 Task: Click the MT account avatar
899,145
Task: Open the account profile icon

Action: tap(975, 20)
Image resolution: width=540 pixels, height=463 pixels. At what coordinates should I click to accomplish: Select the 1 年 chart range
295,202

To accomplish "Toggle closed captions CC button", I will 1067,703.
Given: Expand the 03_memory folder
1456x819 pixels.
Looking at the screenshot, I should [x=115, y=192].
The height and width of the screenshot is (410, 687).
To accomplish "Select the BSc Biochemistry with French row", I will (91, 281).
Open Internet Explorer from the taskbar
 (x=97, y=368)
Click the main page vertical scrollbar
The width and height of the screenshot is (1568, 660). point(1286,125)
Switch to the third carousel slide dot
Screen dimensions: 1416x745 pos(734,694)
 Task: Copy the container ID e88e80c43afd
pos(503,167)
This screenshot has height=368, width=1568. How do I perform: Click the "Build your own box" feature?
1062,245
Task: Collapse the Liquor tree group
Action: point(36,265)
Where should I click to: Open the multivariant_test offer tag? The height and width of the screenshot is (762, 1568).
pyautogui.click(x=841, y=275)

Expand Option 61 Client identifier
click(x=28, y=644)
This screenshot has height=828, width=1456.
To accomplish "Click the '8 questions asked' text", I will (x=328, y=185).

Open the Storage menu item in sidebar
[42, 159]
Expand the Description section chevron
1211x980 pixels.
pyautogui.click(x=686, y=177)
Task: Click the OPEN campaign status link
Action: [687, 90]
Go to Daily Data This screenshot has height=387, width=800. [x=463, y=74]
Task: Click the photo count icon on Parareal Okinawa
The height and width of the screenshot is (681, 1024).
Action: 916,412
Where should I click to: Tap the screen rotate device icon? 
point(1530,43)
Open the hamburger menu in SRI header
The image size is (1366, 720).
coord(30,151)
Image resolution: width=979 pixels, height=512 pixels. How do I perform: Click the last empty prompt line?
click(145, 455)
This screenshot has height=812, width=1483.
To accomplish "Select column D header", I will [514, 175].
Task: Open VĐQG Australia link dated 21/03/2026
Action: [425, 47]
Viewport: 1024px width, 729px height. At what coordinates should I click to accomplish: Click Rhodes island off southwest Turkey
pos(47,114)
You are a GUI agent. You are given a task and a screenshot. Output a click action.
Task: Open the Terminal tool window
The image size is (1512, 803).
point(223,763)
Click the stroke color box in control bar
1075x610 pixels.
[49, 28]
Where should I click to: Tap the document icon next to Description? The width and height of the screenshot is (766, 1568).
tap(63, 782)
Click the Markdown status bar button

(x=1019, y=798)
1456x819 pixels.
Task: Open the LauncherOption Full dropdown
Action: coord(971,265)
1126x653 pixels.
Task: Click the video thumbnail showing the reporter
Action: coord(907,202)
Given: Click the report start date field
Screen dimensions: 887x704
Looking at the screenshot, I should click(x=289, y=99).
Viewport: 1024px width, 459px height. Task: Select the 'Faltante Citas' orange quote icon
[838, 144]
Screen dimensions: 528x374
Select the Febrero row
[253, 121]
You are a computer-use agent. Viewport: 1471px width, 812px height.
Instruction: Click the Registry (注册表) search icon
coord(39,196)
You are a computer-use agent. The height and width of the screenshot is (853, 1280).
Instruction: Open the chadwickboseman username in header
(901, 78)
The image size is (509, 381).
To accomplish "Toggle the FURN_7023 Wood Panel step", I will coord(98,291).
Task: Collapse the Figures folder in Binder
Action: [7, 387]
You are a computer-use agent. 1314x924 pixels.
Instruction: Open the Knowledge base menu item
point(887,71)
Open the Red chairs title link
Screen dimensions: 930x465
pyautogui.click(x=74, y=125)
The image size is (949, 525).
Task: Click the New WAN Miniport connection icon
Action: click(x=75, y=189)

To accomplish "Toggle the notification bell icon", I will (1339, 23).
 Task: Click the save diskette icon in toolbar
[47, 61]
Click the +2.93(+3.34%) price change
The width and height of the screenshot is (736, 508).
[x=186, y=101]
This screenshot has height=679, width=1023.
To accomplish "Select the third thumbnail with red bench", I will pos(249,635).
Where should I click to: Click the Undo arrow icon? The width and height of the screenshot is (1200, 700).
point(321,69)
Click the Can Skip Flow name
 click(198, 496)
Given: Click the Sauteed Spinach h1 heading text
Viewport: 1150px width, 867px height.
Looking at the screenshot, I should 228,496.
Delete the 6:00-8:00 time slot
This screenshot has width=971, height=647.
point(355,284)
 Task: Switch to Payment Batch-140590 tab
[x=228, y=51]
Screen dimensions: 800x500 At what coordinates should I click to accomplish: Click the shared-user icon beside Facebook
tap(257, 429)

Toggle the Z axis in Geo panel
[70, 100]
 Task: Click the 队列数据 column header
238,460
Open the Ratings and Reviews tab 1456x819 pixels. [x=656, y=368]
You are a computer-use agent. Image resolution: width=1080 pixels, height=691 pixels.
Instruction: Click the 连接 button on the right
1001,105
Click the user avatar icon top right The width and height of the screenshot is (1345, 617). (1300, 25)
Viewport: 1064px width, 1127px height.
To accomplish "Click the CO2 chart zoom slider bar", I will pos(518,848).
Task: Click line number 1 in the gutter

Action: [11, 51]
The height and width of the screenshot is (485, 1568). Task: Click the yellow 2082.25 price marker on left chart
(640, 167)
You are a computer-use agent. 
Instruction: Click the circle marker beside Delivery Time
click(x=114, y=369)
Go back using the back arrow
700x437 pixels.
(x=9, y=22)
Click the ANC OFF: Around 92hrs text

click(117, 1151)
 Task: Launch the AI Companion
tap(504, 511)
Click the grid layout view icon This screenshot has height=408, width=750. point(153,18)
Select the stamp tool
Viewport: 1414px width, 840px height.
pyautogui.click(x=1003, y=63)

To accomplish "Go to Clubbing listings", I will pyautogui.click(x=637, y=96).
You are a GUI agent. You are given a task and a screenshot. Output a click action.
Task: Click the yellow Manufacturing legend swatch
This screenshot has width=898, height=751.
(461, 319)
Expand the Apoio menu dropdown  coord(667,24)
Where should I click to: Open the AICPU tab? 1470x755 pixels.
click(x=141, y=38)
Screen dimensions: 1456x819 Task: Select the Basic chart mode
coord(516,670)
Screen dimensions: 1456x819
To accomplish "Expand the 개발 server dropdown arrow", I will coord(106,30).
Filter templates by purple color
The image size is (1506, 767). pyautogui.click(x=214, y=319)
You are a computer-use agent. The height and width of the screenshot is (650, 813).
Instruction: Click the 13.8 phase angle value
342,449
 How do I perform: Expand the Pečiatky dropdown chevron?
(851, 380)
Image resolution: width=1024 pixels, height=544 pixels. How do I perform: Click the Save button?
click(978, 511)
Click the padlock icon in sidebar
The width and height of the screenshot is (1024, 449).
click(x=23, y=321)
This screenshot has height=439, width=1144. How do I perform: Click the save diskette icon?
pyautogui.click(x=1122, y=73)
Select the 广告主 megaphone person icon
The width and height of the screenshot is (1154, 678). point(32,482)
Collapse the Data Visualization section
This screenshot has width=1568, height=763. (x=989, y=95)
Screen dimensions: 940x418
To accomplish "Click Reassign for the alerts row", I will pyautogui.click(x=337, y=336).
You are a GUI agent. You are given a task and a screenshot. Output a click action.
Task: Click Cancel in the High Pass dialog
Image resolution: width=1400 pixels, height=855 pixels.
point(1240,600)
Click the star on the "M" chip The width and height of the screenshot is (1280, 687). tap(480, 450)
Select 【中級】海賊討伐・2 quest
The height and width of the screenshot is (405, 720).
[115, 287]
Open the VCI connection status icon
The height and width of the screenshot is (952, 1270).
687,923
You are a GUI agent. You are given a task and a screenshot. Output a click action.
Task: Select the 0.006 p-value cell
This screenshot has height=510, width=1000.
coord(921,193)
━━━━━━━━━━━━━━━━
TO BE DONE
Reproduce the records word for word, starting at the line that contains "This screenshot has height=439, width=1144." and ending at the last line of the records.

WRITTEN SOLUTION
This screenshot has height=439, width=1144. How do I perform: Click the save diskette icon?
pyautogui.click(x=1122, y=73)
Select the 广告主 megaphone person icon
The width and height of the screenshot is (1154, 678). point(32,482)
Collapse the Data Visualization section
This screenshot has width=1568, height=763. (x=989, y=95)
Screen dimensions: 940x418
To accomplish "Click Reassign for the alerts row", I will pyautogui.click(x=337, y=336).
You are a GUI agent. You are given a task and a screenshot. Output a click action.
Task: Click Cancel in the High Pass dialog
Image resolution: width=1400 pixels, height=855 pixels.
point(1240,600)
Click the star on the "M" chip The width and height of the screenshot is (1280, 687). tap(480, 450)
Select 【中級】海賊討伐・2 quest
The height and width of the screenshot is (405, 720).
[115, 287]
Open the VCI connection status icon
The height and width of the screenshot is (952, 1270).
687,923
You are a GUI agent. You are given a task and a screenshot. Output a click action.
Task: Select the 0.006 p-value cell
This screenshot has height=510, width=1000.
coord(921,193)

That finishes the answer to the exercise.